- Submitted by: Wanda Bell, United States
- Submission Date: 23rd Jun 2007
The Birthplace of Rock and Roll, The Home of the Blues. These are indeed popular descriptions of Memphis. But after a springtime vacation there, I found Memphis to be so much more.
We checked in early at the Residence Inn by Marriott where we had reservations. The price was right and the room was good. The hotel has a free buffet every morning plus on weekdays they offer a light meal at 5:00 p.m. The staff were wonderful, and the hotel which is listed on the National Register of Historic Places, is a well-kept, beautiful building. Would highly recommend this place.
After we checked in and unpacked, we decided to start hitting the tourist sites. First we started out at the Rock and Soul Museum. A self-guided tour lets you wander through the museum at your own pace and choose which exhibits you want to know more about. After touring the museum, we wandered over to Beale Street and wound up at a restaurant named Blues City Café. I would rate this place with an A+ for atmosphere, B- for the food.
The next day we got up early and headed out for Graceland (with mixed feelings). I must say I was PLEASANTLY surprised. Seeing the house and the surrounding buildings (with all the memorabilia from Elvis life, career, and family), grounds, and planes, I discovered a newfound respect for The King and his music.
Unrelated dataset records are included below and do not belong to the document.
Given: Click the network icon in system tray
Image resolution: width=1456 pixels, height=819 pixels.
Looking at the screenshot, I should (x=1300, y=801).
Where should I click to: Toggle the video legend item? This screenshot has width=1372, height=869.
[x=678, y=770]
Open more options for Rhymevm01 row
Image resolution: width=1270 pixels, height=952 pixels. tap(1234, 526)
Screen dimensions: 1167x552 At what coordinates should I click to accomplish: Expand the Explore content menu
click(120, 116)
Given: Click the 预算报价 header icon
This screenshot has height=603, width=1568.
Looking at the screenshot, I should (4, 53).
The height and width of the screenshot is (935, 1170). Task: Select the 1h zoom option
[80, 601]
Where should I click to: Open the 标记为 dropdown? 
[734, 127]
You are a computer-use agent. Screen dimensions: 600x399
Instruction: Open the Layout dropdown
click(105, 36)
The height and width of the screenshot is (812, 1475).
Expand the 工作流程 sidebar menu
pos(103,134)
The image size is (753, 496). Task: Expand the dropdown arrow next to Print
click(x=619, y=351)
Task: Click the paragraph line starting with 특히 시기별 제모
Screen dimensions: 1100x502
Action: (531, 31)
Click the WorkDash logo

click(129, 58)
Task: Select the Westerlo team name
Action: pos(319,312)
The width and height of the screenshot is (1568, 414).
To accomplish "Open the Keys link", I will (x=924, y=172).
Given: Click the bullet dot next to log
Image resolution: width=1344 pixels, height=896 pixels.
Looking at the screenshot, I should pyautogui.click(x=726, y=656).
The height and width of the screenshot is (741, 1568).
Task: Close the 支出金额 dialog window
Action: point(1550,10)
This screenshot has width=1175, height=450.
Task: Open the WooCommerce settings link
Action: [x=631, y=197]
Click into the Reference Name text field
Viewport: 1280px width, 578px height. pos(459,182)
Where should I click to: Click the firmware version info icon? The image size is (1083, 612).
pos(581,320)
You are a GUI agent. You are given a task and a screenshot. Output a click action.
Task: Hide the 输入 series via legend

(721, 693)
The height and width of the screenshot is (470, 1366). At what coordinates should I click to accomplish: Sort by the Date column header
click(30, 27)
No pilgrimage to Memphis is complete without driving two hours to Tupelo, Mississippi to see Elvis birthplace. There is an Elvis museum, the original house where Elvis was born, and beautiful gardens to see. There is a neat bronze statue of Elvis as a boy that makes for good picture.
With the mighty Mississippi River so close, we felt it would be remiss to pass up an opportunity to take up a riverboat ride on that great American landmark. On the way back from Tupelo we detoured down to Tunica and took a riverboat ride from there. Tunica, by the way, is a popular casino town and it is worth the ride just to see all the casinos that line the road.
A trip to Memphis is not complete without a visit to the Hard Rock Café at Memphis which boasts the largest collection of Elvis memorabilia outside of Graceland. Overpriced of course, but the burgers were great.
Another Memphis must-see is Sun Studios, where greats such as Elvis, Johnny Cash, and Jerry Lee Lewis recorded. A guided tour is offered, and you can take pictures. In one of our pictures numerous orbs could be seen. Orbs are spots of light that sometimes occur in pictures and video without explanation. Paranormal investigators say these are the first manifestations of spirits of the dead. An afterlife concert of the great alumni of that magnificent establishment perhaps? The gift shop there is excellent as well.
The Peabody Hotel, where the famous ducks march to and from the lobby of their rooftop home is another highlight of our week in Memphis. Quite a to-do is made of this daily ritual. We followed the ducks up to the rooftop and saw their quaint little home.
We rode the on the Ducks, which are actually tourist vehicles modeled after World War II amphibious troop transports. The Duck offers a comprehensive tour of Memphis sprinkled with history and trivia from knowledgeable tour guides, who are licensed captains (to traffic on the river). The Duck takes you through neighborhoods, and around to the sights. We saw Mud Island, the Pyramid Arena, and the Fed Ex Forum.
Along with the Hard Rock Café and Blues City Café, we did the famous Jim Neelys Interstate Barbeque and the Bigfoot Lodge Restaurant. All were fair to good. The only things I regret are not going to Charlie Vergos Rendezvous Ribs and Restaurant, where the Rolling Stones among other celebrities have eaten, and taking the ghost walking tour that is offered. It was however super cold the time during our visit, which was during an extreme cold snap in April.